* Problem to work on *
The answer must be an exact copy of the lines from the one with "Task: Click the 1950 time marker" to the last line of the entries below, both included, and must contain no pictures.

(Pixel coordinate grounding data)
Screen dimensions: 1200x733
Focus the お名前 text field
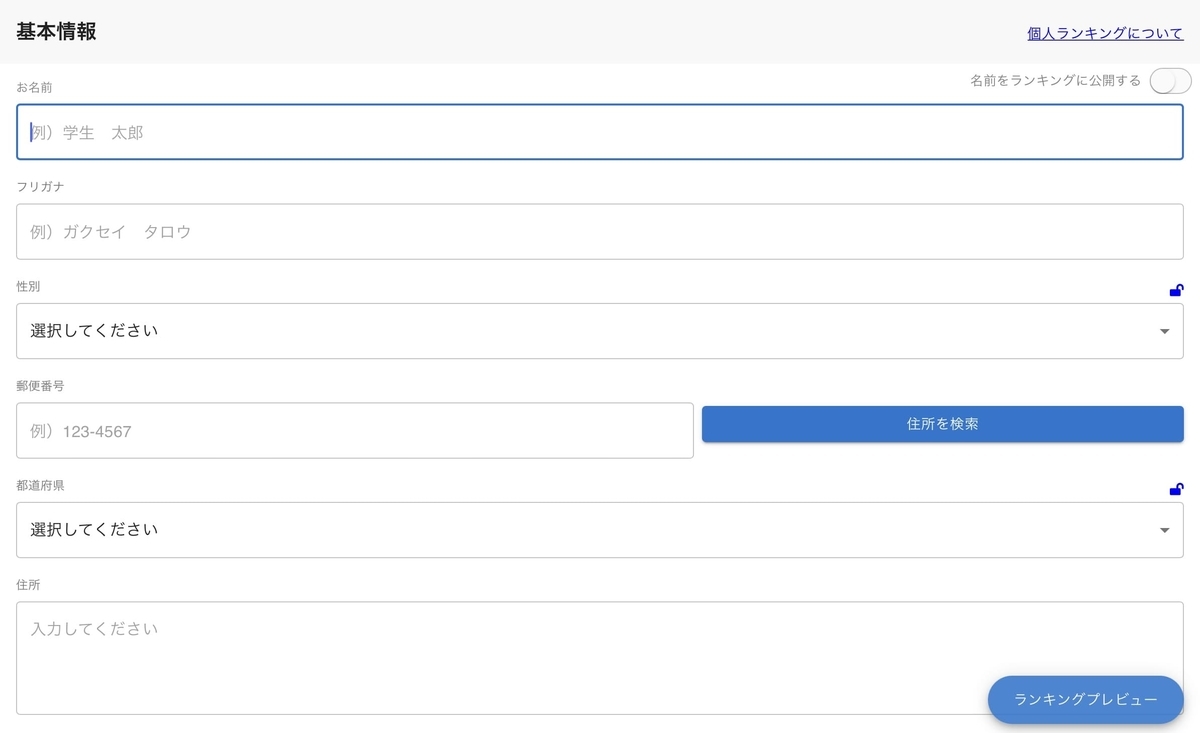[x=600, y=132]
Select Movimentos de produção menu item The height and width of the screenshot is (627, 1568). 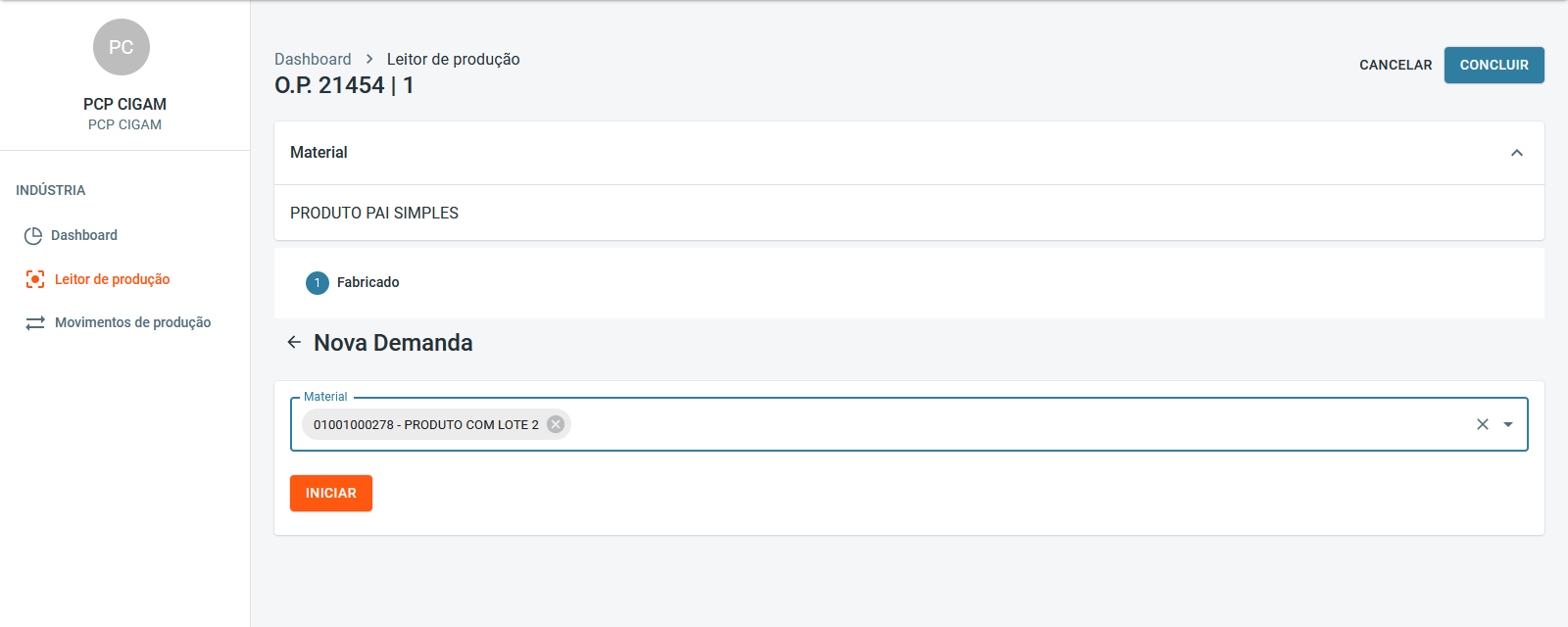132,322

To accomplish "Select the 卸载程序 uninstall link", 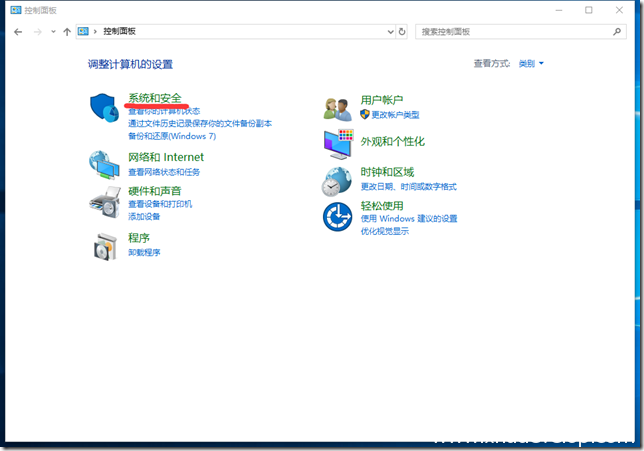I will [144, 252].
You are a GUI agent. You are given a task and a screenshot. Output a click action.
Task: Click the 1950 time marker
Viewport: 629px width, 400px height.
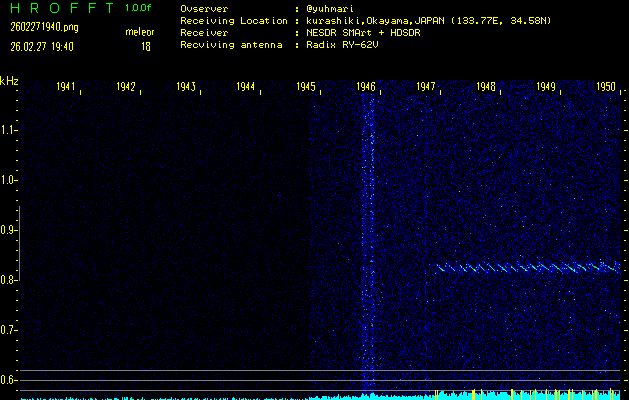pos(606,87)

* Task result *
Task: Click the 1950 time marker
Viewport: 629px width, 400px height.
pos(606,87)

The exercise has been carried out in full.